[Target position records]
-*-
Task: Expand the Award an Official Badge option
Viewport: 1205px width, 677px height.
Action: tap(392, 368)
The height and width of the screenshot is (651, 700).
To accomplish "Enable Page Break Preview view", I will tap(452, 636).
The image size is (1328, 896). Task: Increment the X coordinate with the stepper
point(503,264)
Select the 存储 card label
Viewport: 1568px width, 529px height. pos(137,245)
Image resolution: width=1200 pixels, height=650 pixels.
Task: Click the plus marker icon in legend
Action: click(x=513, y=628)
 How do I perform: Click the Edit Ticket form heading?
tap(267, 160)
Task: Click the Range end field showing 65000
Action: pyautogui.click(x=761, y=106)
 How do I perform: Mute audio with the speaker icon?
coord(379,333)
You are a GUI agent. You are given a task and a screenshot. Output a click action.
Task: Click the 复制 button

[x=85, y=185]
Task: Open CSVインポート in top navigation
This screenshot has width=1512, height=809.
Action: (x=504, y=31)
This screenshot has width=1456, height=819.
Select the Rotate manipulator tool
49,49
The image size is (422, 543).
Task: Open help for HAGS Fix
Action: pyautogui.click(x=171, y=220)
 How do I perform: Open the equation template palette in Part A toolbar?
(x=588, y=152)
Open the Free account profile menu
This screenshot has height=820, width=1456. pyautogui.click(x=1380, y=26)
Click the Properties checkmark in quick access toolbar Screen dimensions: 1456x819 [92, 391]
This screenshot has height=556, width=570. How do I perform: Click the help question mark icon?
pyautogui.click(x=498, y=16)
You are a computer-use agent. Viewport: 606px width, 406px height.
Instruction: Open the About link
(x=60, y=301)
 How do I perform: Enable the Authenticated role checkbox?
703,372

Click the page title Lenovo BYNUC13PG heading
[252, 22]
-*-
Rewrite all of the data with "How do I perform" swapped for "How can I do" everywhere it occurs, leaving everything else unchanged.

Task: Expand the Award an Official Badge option
Viewport: 1205px width, 677px height.
Action: tap(392, 368)
The height and width of the screenshot is (651, 700).
To accomplish "Enable Page Break Preview view", I will tap(452, 636).
The image size is (1328, 896). Task: Increment the X coordinate with the stepper
point(503,264)
Select the 存储 card label
Viewport: 1568px width, 529px height. pos(137,245)
Image resolution: width=1200 pixels, height=650 pixels.
Task: Click the plus marker icon in legend
Action: click(x=513, y=628)
 How can I do: Click the Edit Ticket form heading?
tap(267, 160)
Task: Click the Range end field showing 65000
Action: pyautogui.click(x=761, y=106)
 How can I do: Mute audio with the speaker icon?
coord(379,333)
You are a GUI agent. You are given a task and a screenshot. Output a click action.
Task: Click the 复制 button

[x=85, y=185]
Task: Open CSVインポート in top navigation
This screenshot has width=1512, height=809.
Action: (x=504, y=31)
This screenshot has width=1456, height=819.
Select the Rotate manipulator tool
49,49
The image size is (422, 543).
Task: Open help for HAGS Fix
Action: pyautogui.click(x=171, y=220)
 How can I do: Open the equation template palette in Part A toolbar?
(x=588, y=152)
Open the Free account profile menu
This screenshot has height=820, width=1456. pyautogui.click(x=1380, y=26)
Click the Properties checkmark in quick access toolbar Screen dimensions: 1456x819 [92, 391]
This screenshot has height=556, width=570. How can I do: Click the help question mark icon?
pyautogui.click(x=498, y=16)
You are a computer-use agent. Viewport: 606px width, 406px height.
Instruction: Open the About link
(x=60, y=301)
 How can I do: Enable the Authenticated role checkbox?
703,372

Click the page title Lenovo BYNUC13PG heading
[252, 22]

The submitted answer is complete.